North Korean hackers stole classified military documents
Wed 11 Oct 2017
South Korea has reported that North Korean hackers are believed to have stolen classified military documents last year, including the most recent U.S./South Korea wartime operations plans.
Democratic Party Rep. Lee Cheol-hee made the report, stating that 235 GB of classified documents were stolen, according to information from South Korean defense officials. Hackers apparently broke into the Defense Integrated Data Center last September to access the materials.

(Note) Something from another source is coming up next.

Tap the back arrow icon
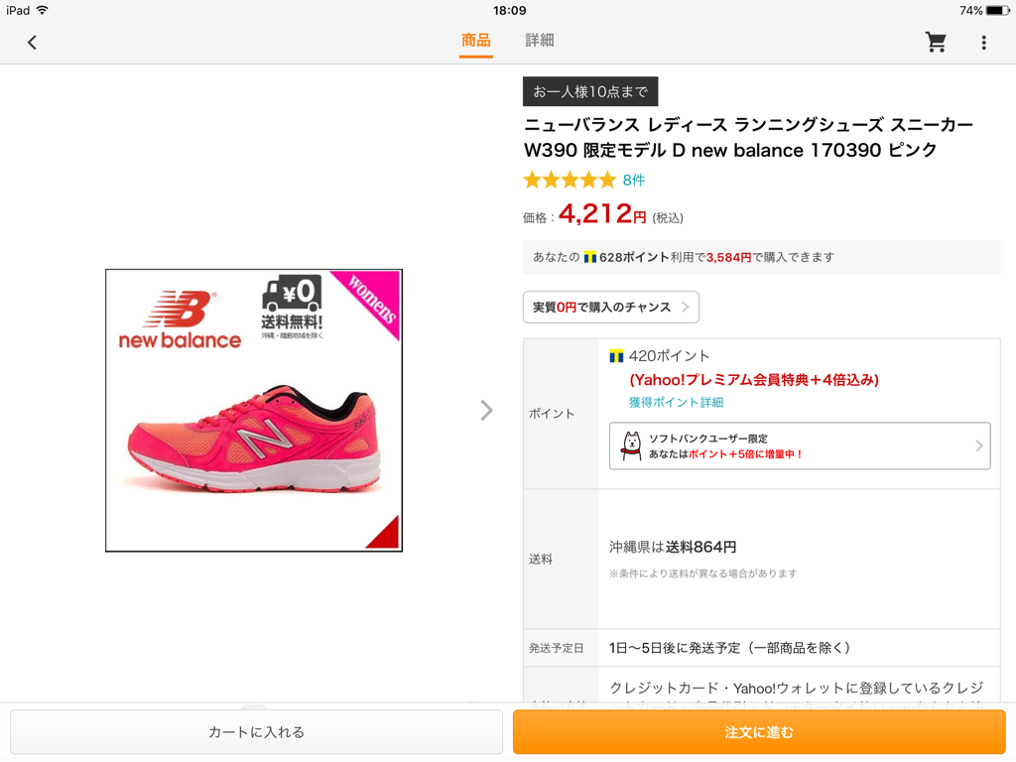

80% of the stolen documents are yet to be identified, however, the defense officials identified Operational Plan 5105 among the stolen documents. Operational Plan 5015 contains information on the US-South Korea plans to manage an all-out war with North Korea.
Leaders also identified as stolen Operational Plan 3100, South Korea’s plan to respond themselves to an incident with the North.
Officials believe that among the documents yet to be identified, the hackers may have accessed information on key military facilities and power plants, allies’ commander reports, and contingency plans for South Korean special forces.
While the government stated in May that a breach had occurred, it did not reveal what information was compromised at that time. The report today was made to notify leaders that North Korea may be adjusting their own plans in response to information gained through the data breach.
Last year, the Korea Institute for Liberal Democracy in Seoul estimated that the North Korean hacker army included 6,800 trained specialists, 1,700 of whom are categorized as ‘mission personnel’. These hackers are employed at the cyberwarfare division of North Korea’s General Bureau of Reconnaissance, also known as Bureau 121.
Bureau 121 is believed to have been responsible for the Sony Pictures hack of 2014, and reportedly earns the North Korean government close to $1 billion per year in cyber-espionage schemes including online gambling and the stealing and reselling of encrypted files.
North Korean hackers were also linked to the WannaCry ransomware attacks that hit individuals and corporations worldwide this past summer.